With the war over, Jack Forster and his sidekick Hugo Fist, a virtual ventriloquist’s dummy tied to Jack’s mind and created to destroy the Totality, have returned home.
Labelled a traitor for surrendering to the Totality, all Jack wants is to clear his name but when he discovers two old friends have died under suspicious circumstances he also wants answers. Soon he and Fist are embroiled in a conspiracy that threatens not only their future but all of humanity’s. But with Fist’s software licence about to expire, taking Jack’s life with it, can they bring down the real traitors before their time runs out?”
Based on the publisher’s description above, I must admit that when I got to Crashing Heaven I was rather expecting a violent, yet entertaining type of Space Opera.
Well, Crashing Heaven is not that book – in fact, it is one of the most unusual books I’ve read this year. It is instead what I can only describe as a strange mix of science fiction, detective noir and cyberpunk, with a strong element of Ballard’s dystopian bleakness and William Gibson’s Neuromancer cyberspace upgraded to the 21st century (or, rather, the 28th.)

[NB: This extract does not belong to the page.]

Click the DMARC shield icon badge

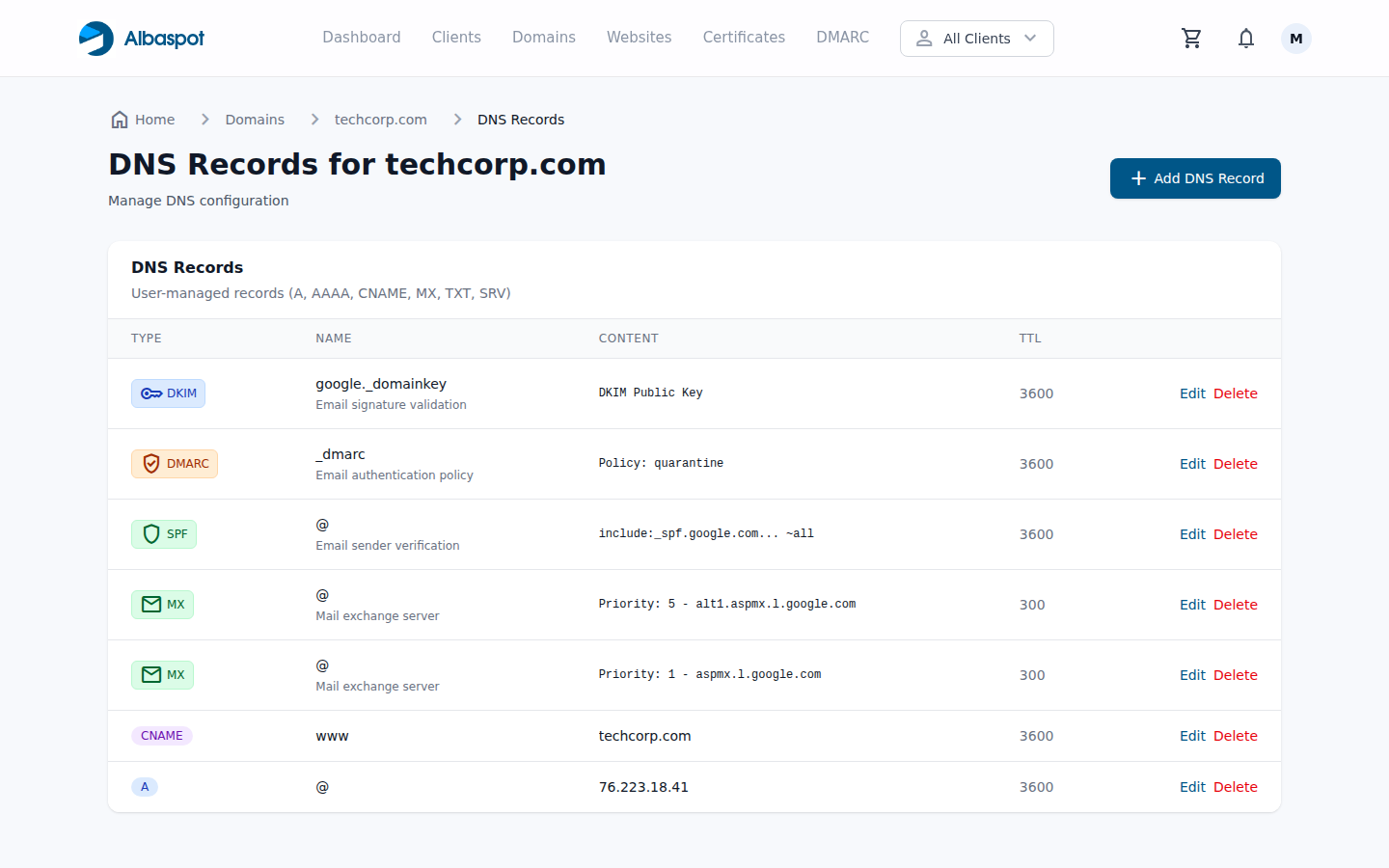coord(151,464)
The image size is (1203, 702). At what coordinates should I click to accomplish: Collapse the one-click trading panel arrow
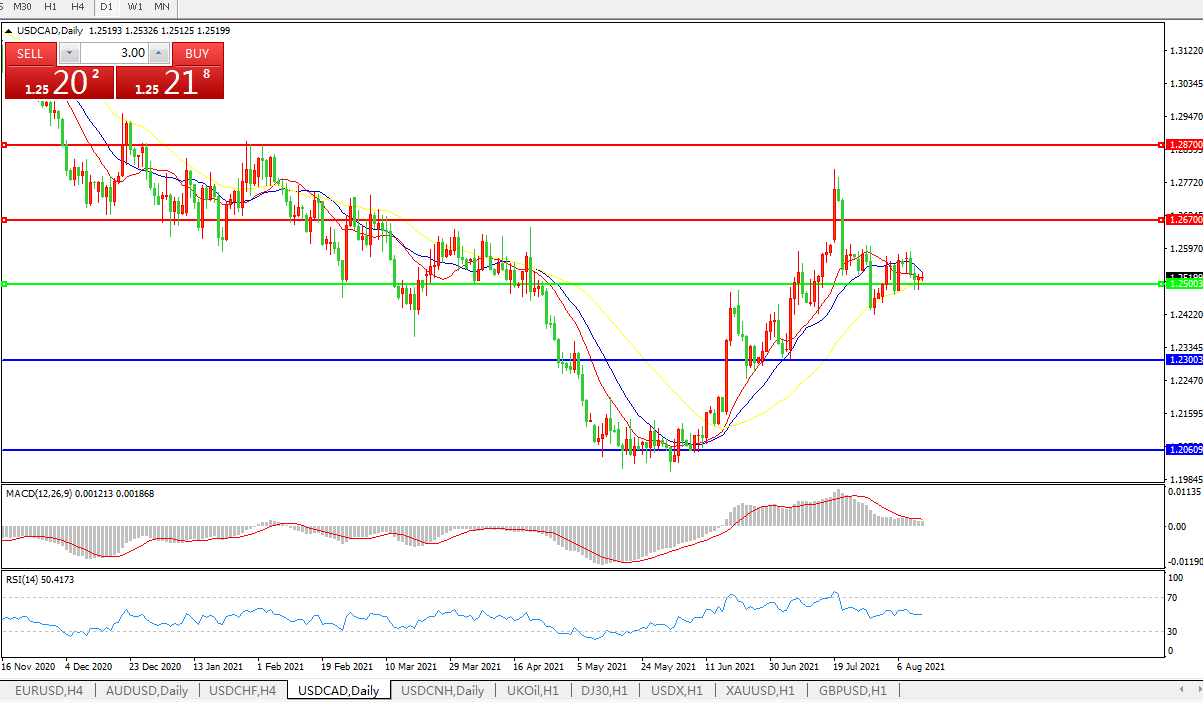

Some of this you may like – other parts perhaps less so. If you are like me, the character of Hugo Fist is what makes this book work or not work for you. I think that your like or dislike of the novel will mainly depend on your acceptance of the lead characters in the novel.
As was mentioned in the publicity above, Hugo is an AI character that is connected internally to Jack Forster, so closely that when their contract runs out Jack has agreed that he will die and Hugo will take full control of his body. At the moment, Hugo can possess Jack’s body and make him do things he may not want to do, though as we quickly find this is against the law and if caught could lead to Hugo’s demise.
I must admit the thought of a wooden puppet animatronic appearing to allow Hugo to walk around was a trifle off-putting – I kept thinking of the Saw movies and the movie Magic, not to mention Dead of Night and The Twilight Zone for example – but the idea that such a persona was created in order to emphasise the idea of ‘puppet’ and ‘puppeteer’ and make Hugo less frightening for children works reasonably well.
However what makes this all the more unusual is that our first impressions of Hugo suggest that he is seriously messed up – a mean, vindictive, nasty, and manipulative character who is quite different to the rather cool and unemotional AI you may be used to in other novels. His often-maniacal persona made me think of an AI as Mr. Punch, or Batman’s Joker – as unpredictable and moody as you might expect from your usual psychopath.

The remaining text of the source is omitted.